==== Source data
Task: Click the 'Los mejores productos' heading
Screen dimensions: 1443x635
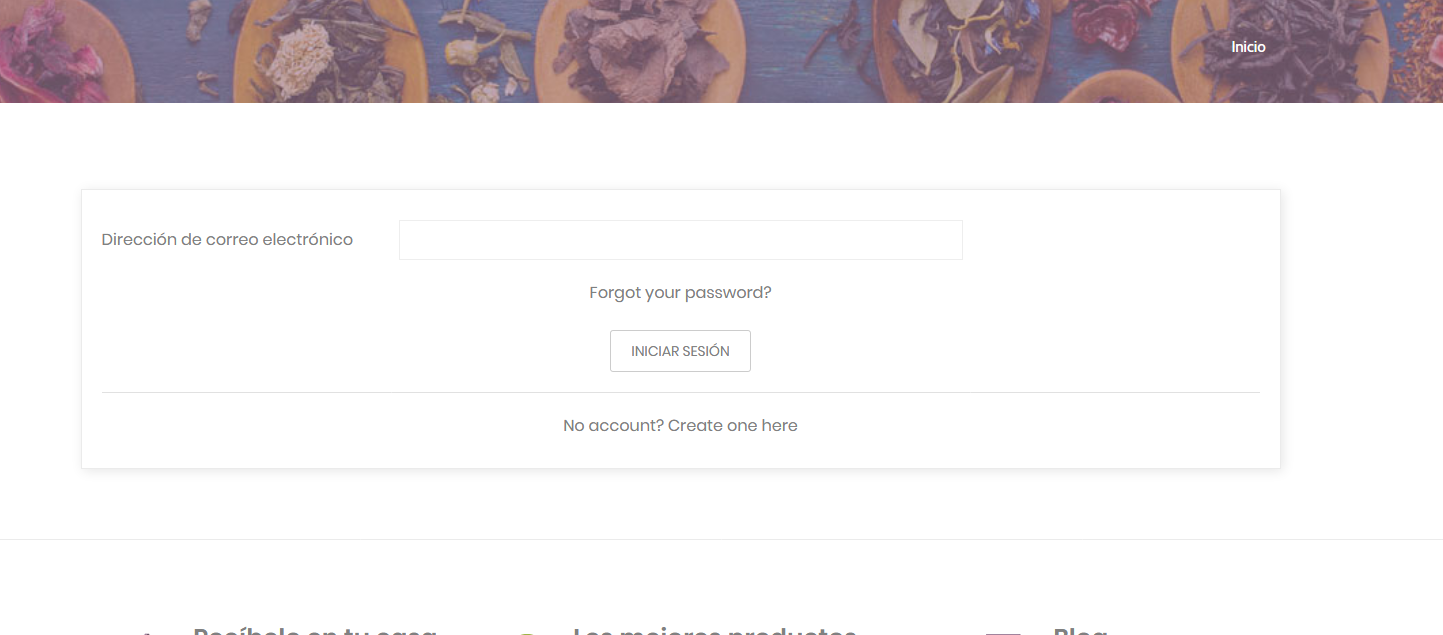Action: tap(714, 630)
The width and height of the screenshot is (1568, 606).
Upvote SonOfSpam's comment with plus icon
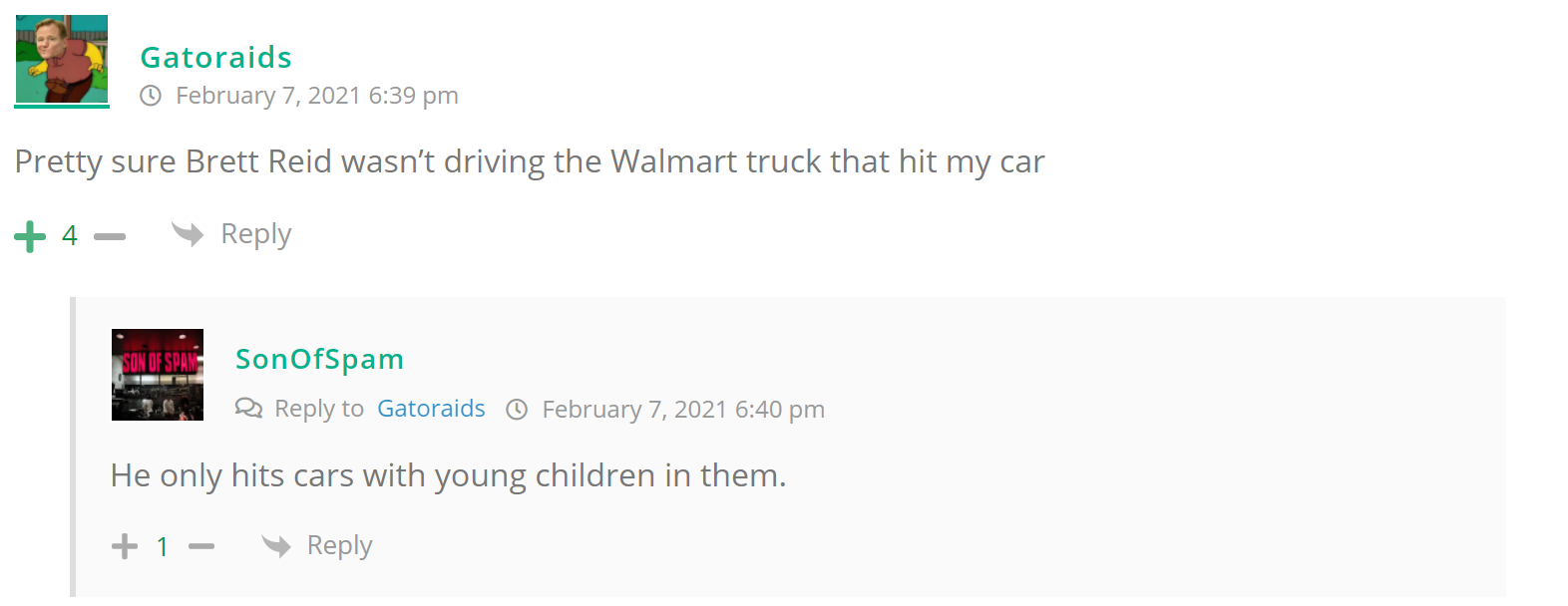click(x=125, y=546)
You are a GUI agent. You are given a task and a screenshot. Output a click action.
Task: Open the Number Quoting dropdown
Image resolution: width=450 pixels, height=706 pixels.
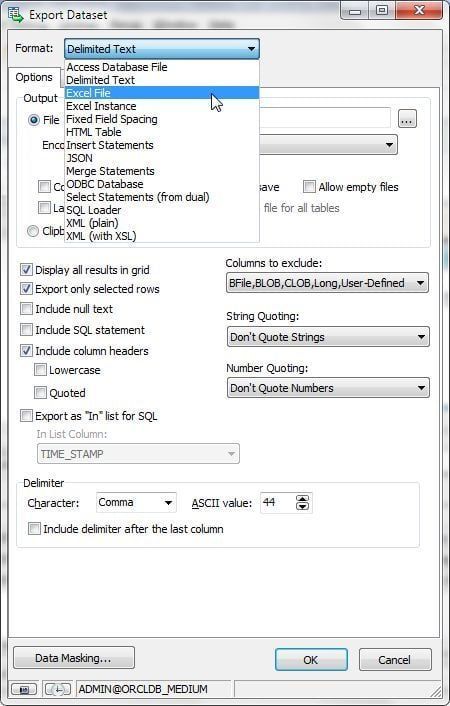328,388
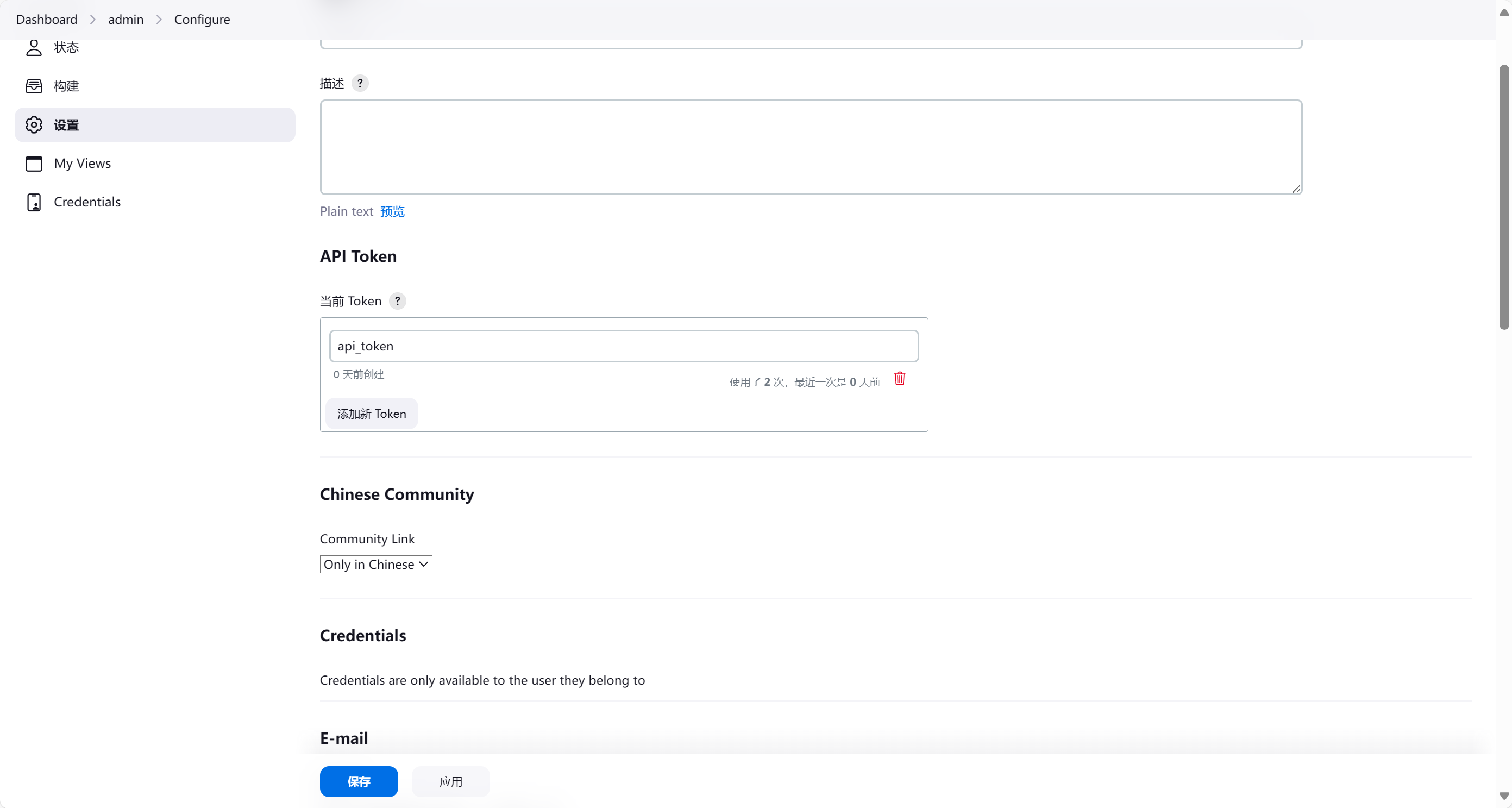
========
_Task prompt_
Write out word for word everything from the line containing "The width and" down to the last of the lines, leaving the pictures out.

_Correct response_
The width and height of the screenshot is (1568, 606).
Upvote SonOfSpam's comment with plus icon
click(x=125, y=546)
You are a GUI agent. You are given a task and a screenshot. Output a click action.
Task: Open the Number Quoting dropdown
Image resolution: width=450 pixels, height=706 pixels.
328,388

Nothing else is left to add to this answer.